* Exercise objective
From the material below, copy out each line with the word "will" in it.

* Input data
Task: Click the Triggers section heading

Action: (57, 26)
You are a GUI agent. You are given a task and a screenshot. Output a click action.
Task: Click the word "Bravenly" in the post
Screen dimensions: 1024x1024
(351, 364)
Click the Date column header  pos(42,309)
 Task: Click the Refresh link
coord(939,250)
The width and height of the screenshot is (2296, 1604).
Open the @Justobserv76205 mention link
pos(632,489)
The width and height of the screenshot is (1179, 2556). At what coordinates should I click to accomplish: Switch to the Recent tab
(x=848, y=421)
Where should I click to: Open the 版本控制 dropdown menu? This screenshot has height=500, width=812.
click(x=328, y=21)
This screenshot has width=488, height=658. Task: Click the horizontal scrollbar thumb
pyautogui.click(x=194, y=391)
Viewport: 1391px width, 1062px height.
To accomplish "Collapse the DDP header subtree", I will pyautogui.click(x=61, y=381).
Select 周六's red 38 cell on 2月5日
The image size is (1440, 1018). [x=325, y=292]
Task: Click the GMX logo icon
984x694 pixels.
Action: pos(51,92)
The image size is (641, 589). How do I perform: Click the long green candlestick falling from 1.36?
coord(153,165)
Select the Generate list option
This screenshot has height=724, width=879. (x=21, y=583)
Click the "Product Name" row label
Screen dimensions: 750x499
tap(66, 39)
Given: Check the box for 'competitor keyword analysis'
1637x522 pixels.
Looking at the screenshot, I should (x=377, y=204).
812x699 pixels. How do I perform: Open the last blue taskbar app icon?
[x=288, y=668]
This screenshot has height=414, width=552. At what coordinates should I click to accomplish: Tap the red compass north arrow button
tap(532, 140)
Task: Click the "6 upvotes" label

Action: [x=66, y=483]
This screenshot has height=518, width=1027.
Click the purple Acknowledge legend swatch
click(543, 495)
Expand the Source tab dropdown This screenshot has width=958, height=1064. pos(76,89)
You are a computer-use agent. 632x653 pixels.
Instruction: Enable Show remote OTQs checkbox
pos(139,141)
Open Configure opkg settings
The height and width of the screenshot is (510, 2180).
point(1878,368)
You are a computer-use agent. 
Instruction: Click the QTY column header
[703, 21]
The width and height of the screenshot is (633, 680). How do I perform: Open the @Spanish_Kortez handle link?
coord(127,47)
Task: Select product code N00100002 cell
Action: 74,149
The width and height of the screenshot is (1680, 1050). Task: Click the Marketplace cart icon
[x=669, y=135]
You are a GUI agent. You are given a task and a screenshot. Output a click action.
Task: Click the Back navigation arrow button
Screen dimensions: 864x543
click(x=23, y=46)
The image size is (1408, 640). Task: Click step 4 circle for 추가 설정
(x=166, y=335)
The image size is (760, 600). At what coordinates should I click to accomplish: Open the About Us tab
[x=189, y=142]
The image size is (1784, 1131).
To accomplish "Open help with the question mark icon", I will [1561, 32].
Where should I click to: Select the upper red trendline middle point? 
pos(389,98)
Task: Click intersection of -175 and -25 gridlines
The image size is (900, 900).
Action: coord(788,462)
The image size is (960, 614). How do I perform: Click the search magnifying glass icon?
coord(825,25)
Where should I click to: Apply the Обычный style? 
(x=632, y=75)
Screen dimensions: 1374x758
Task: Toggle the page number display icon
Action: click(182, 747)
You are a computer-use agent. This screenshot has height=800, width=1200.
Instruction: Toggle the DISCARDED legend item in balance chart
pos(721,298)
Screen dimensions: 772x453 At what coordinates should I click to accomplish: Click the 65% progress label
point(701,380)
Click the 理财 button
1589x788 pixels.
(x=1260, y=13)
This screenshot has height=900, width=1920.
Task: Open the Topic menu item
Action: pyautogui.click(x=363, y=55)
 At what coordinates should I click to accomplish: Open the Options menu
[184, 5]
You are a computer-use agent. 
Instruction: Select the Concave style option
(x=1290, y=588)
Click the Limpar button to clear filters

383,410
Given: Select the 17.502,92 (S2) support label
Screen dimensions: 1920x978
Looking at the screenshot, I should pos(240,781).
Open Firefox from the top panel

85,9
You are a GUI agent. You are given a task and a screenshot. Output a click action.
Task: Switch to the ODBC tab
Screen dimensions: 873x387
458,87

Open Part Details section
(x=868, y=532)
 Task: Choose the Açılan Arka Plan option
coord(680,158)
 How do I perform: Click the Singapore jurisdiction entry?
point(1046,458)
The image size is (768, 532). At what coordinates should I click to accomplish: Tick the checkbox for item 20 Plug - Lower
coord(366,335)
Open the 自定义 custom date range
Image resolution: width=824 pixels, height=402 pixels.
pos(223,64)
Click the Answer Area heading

* Exercise solution
To accomplish "Collapse the DDP header subtree", I will pyautogui.click(x=61, y=381).
To accomplish "Open help with the question mark icon", I will [1561, 32].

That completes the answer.